▸ What is needed:
Set down word for word each line from the one containing "Task: Open the Reports menu" through the end of the records, both included. Do not copy any pictures.

▸ Records from a data source:
++++++++++

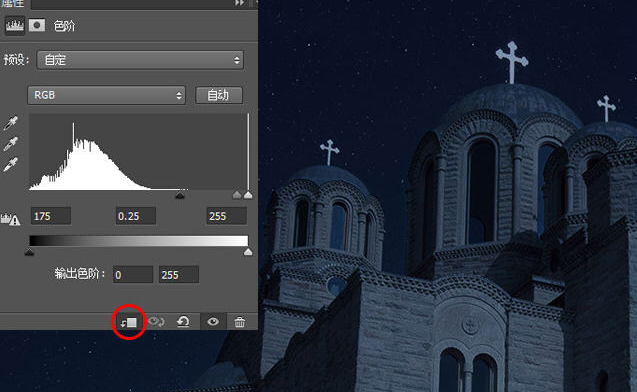Select the shadow input field showing 175
This screenshot has width=637, height=392.
pyautogui.click(x=51, y=216)
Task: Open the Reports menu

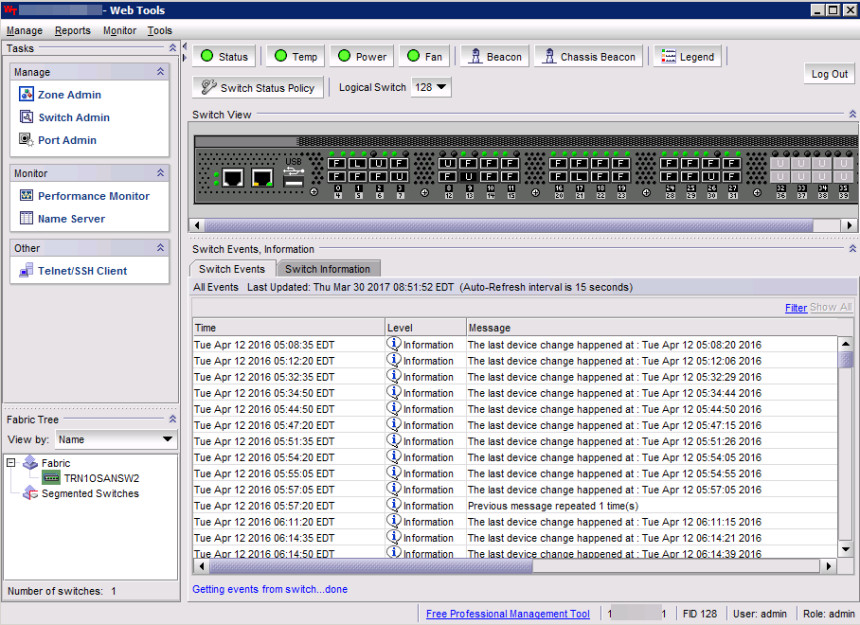Action: 72,31
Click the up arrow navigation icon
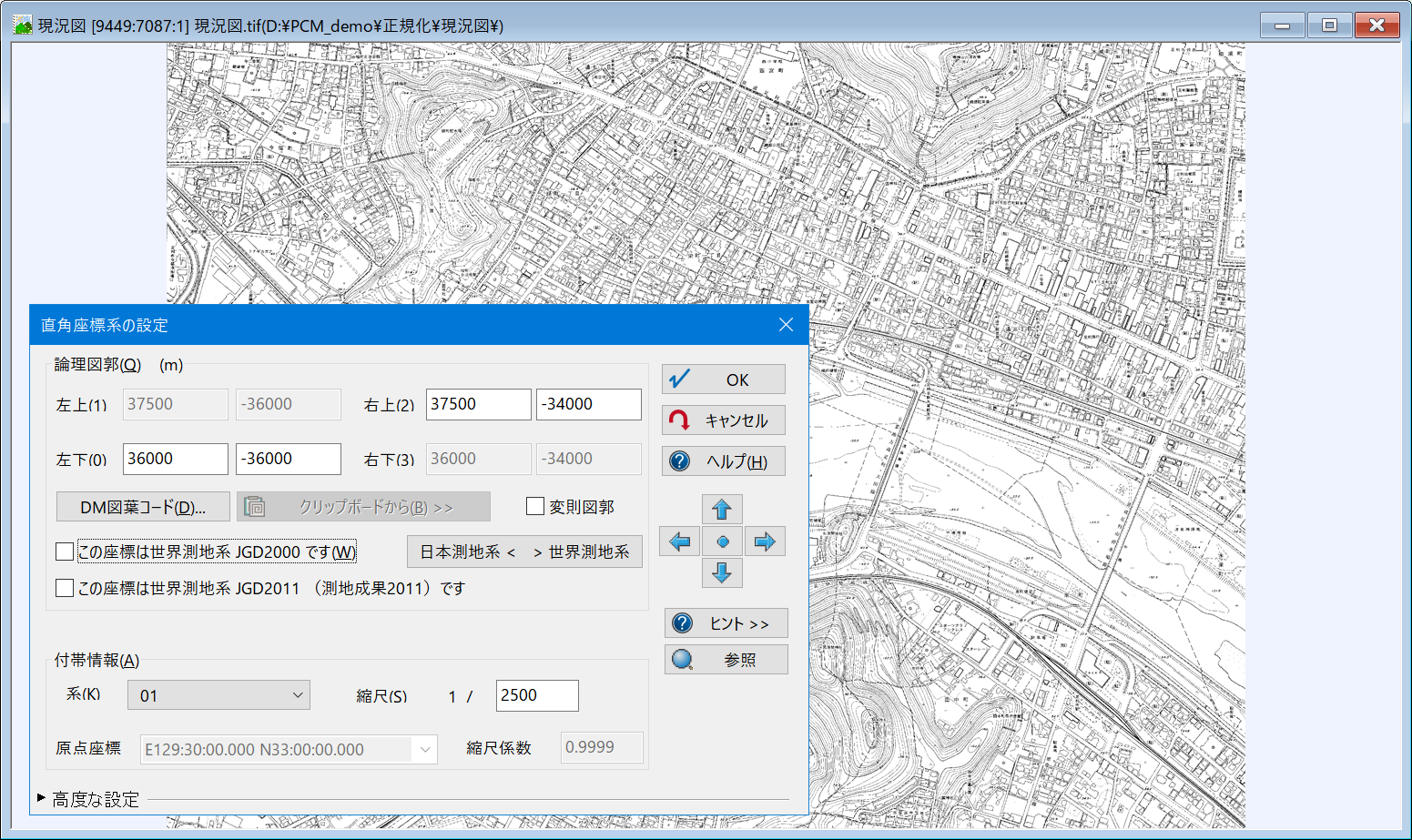1412x840 pixels. pyautogui.click(x=722, y=509)
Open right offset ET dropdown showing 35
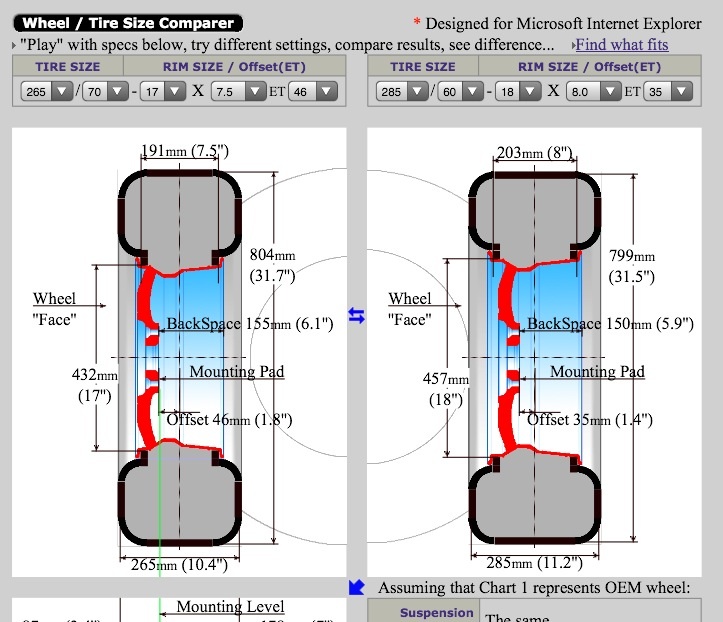The width and height of the screenshot is (723, 622). point(668,91)
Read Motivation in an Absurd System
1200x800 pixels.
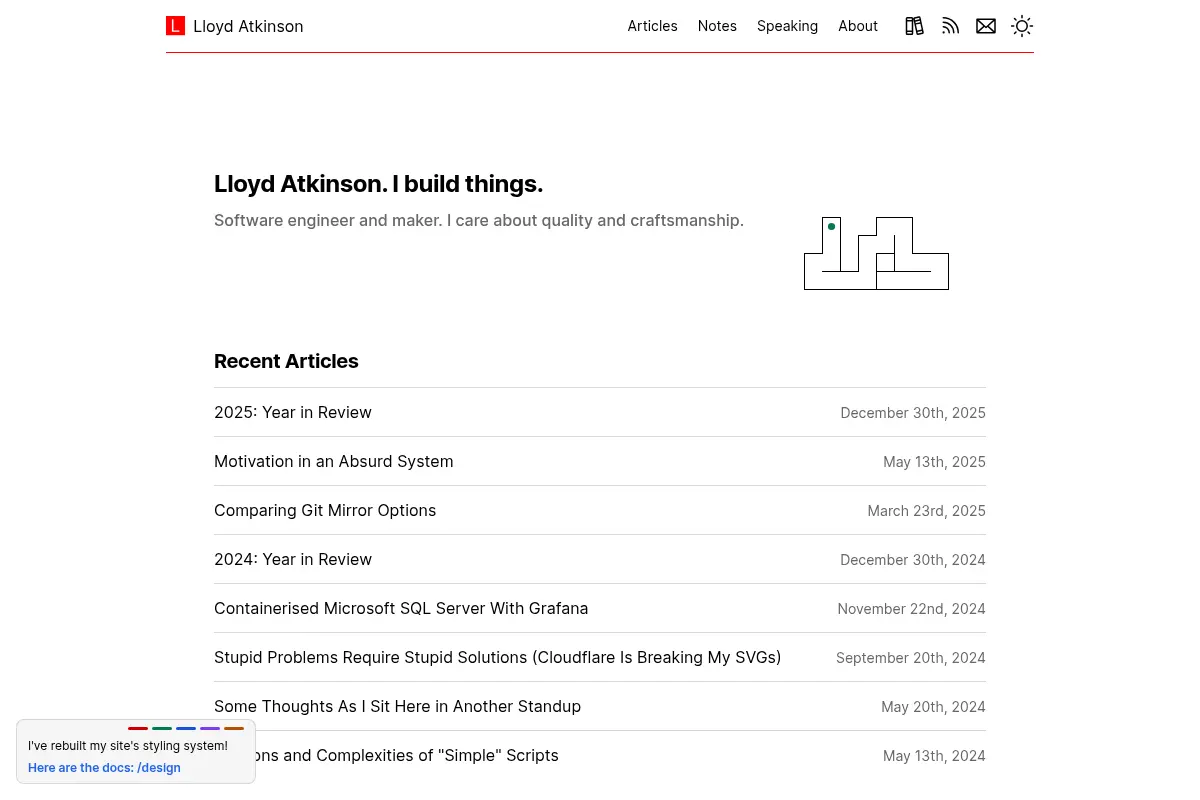(x=334, y=461)
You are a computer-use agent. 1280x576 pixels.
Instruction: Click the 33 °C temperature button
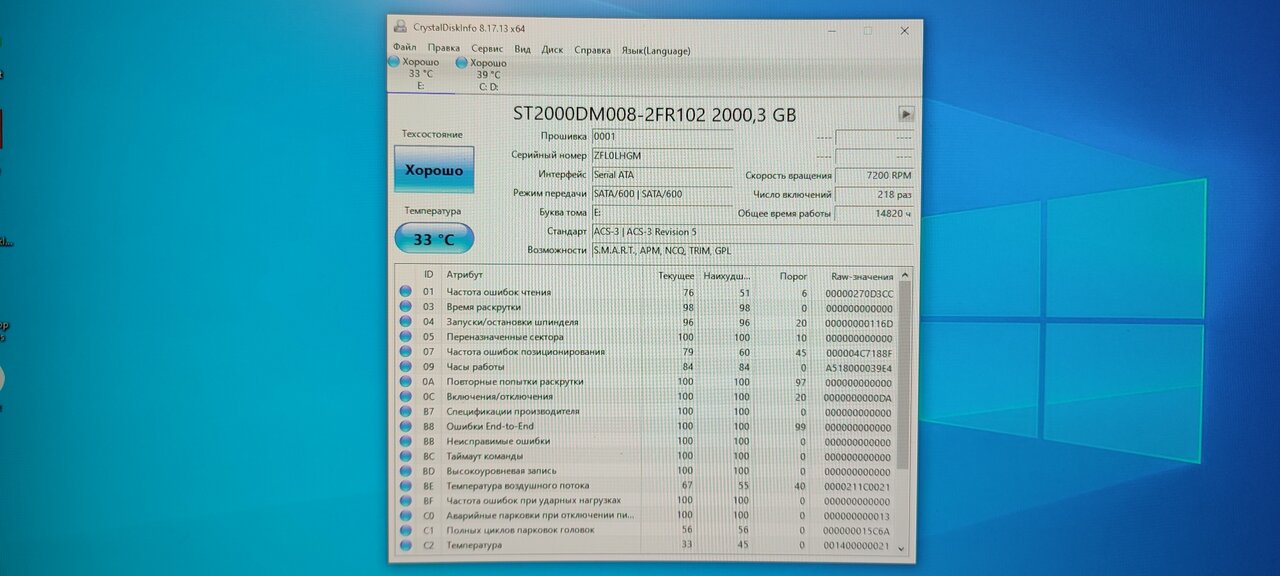434,239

++++++++++

▸ Exercise result:
Task: Open the Reports menu

Action: 72,31
Click the up arrow navigation icon
1412x840 pixels. pyautogui.click(x=722, y=509)
Open right offset ET dropdown showing 35
The width and height of the screenshot is (723, 622). point(668,91)
Read Motivation in an Absurd System
1200x800 pixels.
(x=334, y=461)
You are a computer-use agent. 1280x576 pixels.
Instruction: Click the 33 °C temperature button
434,239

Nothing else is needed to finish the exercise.